Personally, I find the core races more then sufficient.
| Umbriere Moonwhisper |
Vivianne Laflamme wrote:Not really. When I think of Mary Sue, I think of a character that is perfect in every way and everybody loves them. No flaws, no hang-ups, and generally, wish-fulfillment for the author/player. I find flawed characters to be much more interesting and overall, better for the health of the group. No one is getting their toes stepped-on conceptually and no one is being annoyed at the one person trying to garner all the attention for themselves. Mind you, this happens with more than just players that play weird races. I've had plenty of players play odd races that were interesting and fun. Like my bear cleric. But, in my experience, I've noticed the Mary Sue traits more from people wanting to play the rarer races. So I either work with them to make it less Mary Sue, or, if that doesn't work, ask them to make me another character.Odraude wrote:Bolded for emphasis. That is the main thing that turns me off from allowing hybrids or crazy races. I don't like the Mary Sue traits.Mary Sue traits are relative to the setting. If everyone is a wizard, it isn't a Mary Sue trait to be a wizard. If everyone's a half-fae catboy, it's not Mary Sue to be a half-fae catboy.

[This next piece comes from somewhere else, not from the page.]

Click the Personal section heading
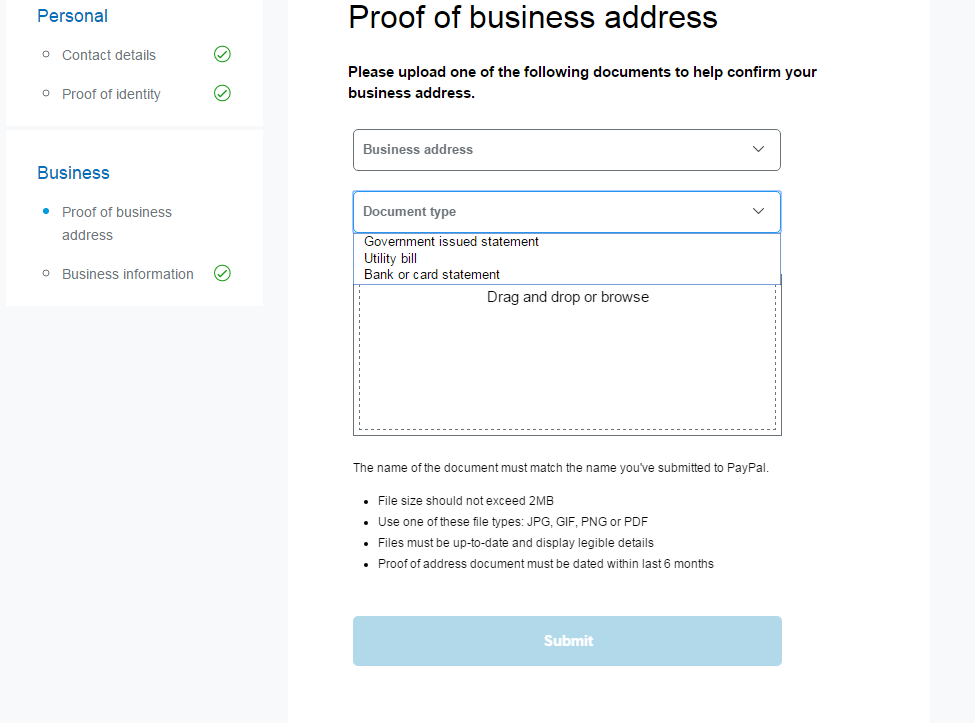This screenshot has width=975, height=723. tap(72, 16)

It's only a humanocentric setting where "unusual" races are rare that it's Mary Sue to play an unusual race.
well, all of my characters have a flaw or few somewhere. sometimes, the flaw is an anime cliche. but my characters are never truly perfect, though some of them see themselves that way
Half-Nymph Noble Bard? she was a sickly little girl whom could probably drop to the negatives if an ogre just sneezed on her. plus she couldn't fight her way out of a paper bag
my angelkin battle oracle of the iron lord, she was oblivious, had ADHD, and she was obsessed with being cute, she was a crazy valkyrie-spawn
my onispawn heavily multiclassed monk thingie, despite her decent intelligence, she thought with the patterns of a T-Rex, was over 8 feet tall, and had to take squeezing penalties every time she entered a dungeon
they are members of noncore and even exotic races, but they stood out by being weird and awkward in a sense, but in slightly different yet unsettling ways. none of them really hogged the spotlight because there were characters far more optimized and far more attention grabbing.
| DM Under The Bridge |
Added small treant like nature warriors and otyughs to one of my games. Both eventually died, but it sure was fun.

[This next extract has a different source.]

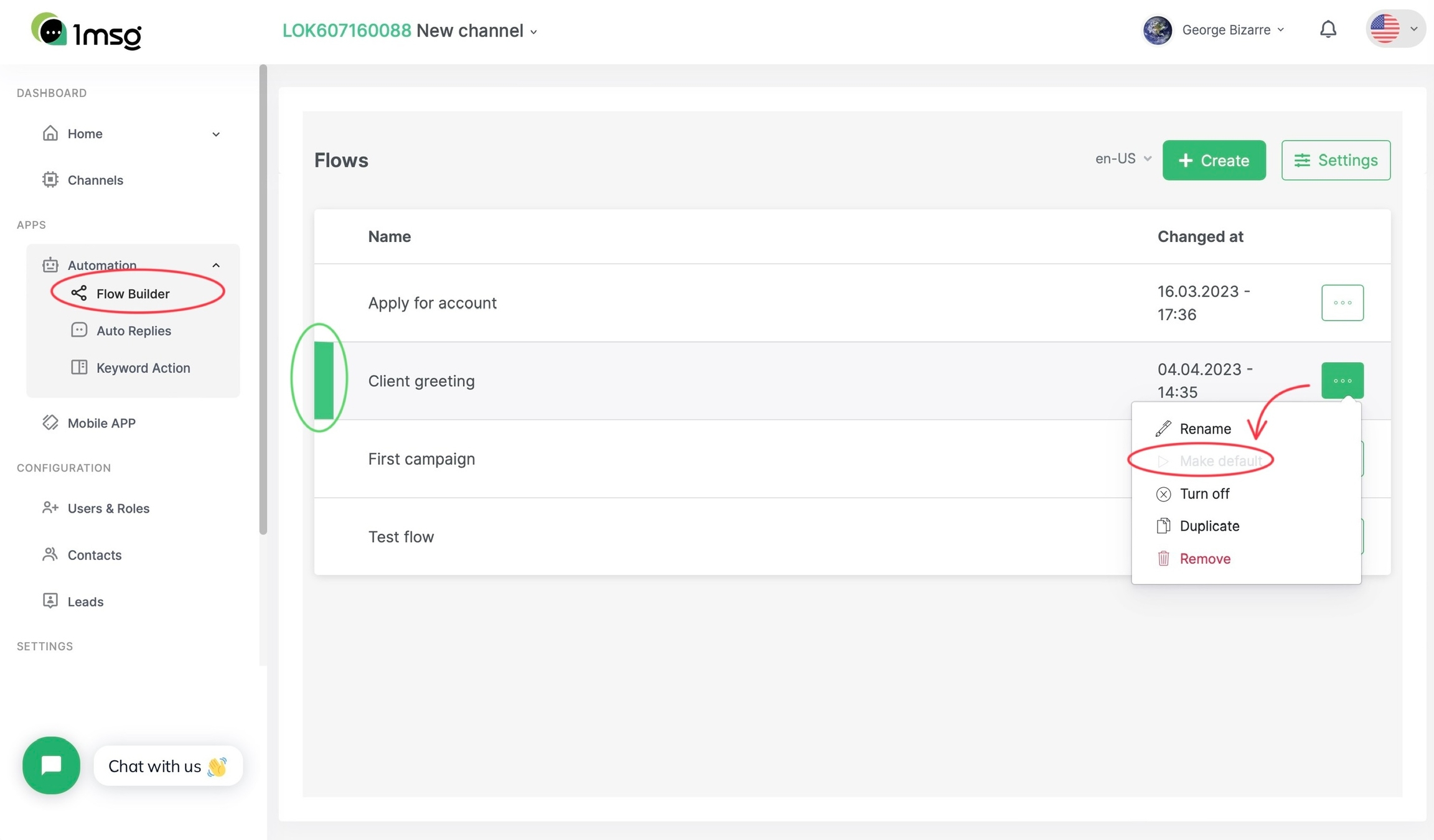
Task: Click the notification bell icon
Action: pos(1328,29)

One was all sorts of creepy, the other had an immense hunger, and could communicate and express emotion, but the hunger was always lying beneath. A hungry otyugh actually works well with an adventuring party. After all, many adventurers are hungry for gold, the otyugh just wants to gorge itself on whatever they kill and whatever filthy scraps they find.
| Umbriere Moonwhisper |
So, nothing against you, but I'm super picky about anime cliches and am probably much more judgmental than I really ought to be when presented with a character that fits into anime stereotypes. But that's a matter of taste and experience for me, nothing against you.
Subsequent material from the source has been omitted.